Adjusting medication
First, think of Michael's drugs you know you can
stop. For example, laxatives can be stopped. If you have
been ensuring a comfortable stool before the deterioration, most people
can manage for up to 2 weeks without a laxative.
Next, think of those drugs you know Michael needs
to continue:
- Morphine needs to continue, but by a different
route. The subcutaneous route is the commonest, but for
convenience, diamorphine is used since it is very soluble and can be
used in low volumes. Divide the total daily morphine dose by 3
to find out the 24 hour diamorphine dose. Some dying patients
need a lower dose - reduce if they become more unsettled on switching
to diamorphine.
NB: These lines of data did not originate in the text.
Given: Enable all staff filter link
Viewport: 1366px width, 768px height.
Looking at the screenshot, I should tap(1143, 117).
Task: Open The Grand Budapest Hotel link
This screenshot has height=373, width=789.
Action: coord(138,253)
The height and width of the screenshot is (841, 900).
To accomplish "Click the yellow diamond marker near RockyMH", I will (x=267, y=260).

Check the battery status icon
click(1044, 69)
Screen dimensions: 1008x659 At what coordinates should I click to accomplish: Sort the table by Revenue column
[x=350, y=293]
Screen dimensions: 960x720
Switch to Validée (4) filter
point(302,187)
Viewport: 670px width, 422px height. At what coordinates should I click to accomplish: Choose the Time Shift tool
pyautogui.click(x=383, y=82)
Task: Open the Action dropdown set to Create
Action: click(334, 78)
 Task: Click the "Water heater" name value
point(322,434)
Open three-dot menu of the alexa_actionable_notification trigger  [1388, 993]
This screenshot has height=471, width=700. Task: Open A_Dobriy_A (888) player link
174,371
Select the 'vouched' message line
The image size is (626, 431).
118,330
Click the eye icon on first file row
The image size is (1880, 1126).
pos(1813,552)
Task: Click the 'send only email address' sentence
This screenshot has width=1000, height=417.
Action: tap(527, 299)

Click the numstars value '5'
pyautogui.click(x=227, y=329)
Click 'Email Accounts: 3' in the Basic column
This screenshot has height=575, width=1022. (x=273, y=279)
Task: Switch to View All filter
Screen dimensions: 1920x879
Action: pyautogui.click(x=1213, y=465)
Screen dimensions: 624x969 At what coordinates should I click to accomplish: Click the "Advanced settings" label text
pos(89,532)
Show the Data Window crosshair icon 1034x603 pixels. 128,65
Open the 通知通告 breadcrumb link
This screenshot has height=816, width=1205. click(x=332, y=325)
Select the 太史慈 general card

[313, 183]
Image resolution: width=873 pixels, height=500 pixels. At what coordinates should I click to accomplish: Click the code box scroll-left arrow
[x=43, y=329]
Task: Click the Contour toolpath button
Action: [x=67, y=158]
See the CLIP tutorial:
Changing opioids.
- Cyclizine would be helpful to control any
continuing nausea or vomiting. It can be given in suppository
form, or mixed with diamorphine and given subcutaneously
(concentrations of cyclizine above 10 mg/ml will precipitate).
This leaves the drugs you might not be sure about:
- Amitriptyline can be stopped if he is
deteriorating rapidly since its effects will last at least a further
24-36 hours.
- Dexamethasone is usually stopped in a rapidly
deteriorating patient, regardless of the length of previous treatment.
In patients deteriorating more slowly, steroids can be safely stopped
if the treatment has been for less than 3 weeks, but if they have been
taking steroids for 1 month or more it may be necessary to continue
the dexamethasone by SC infusion to avoid the "washed out" feeling of
adrenocortical insufficiency.
- Temazepam can be stopped if the treatment has
been less than 3 weeks. In many patients, however, treatment has
been much longer and a benzodiazepine will need to be continued to avoid
agitation due to withdrawal.
- Cigarettes are rarely continued by very ill
patients. Beware, however, of agitation due to nicotine
withdrawal. This is simply treated by using a nicotine patch.